Work request |
Copy every line of the material exactly as it stands.

Input data |

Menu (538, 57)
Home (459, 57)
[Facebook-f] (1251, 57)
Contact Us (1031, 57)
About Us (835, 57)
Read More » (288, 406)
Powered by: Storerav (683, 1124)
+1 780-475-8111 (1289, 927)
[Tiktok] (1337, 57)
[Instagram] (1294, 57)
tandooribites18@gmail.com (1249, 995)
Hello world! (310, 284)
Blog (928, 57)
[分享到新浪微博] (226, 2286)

Exercise result |
Menu (538, 57)
Home (459, 57)
[Facebook-f] (1251, 57)
Contact Us (1031, 57)
About Us (835, 57)
Read More » (288, 406)
Powered by: Storerav (683, 1124)
+1 780-475-8111 (1289, 927)
[Tiktok] (1337, 57)
[Instagram] (1294, 57)
tandooribites18@gmail.com (1249, 995)
Hello world! (310, 284)
Blog (928, 57)
[分享到新浪微博] (226, 2286)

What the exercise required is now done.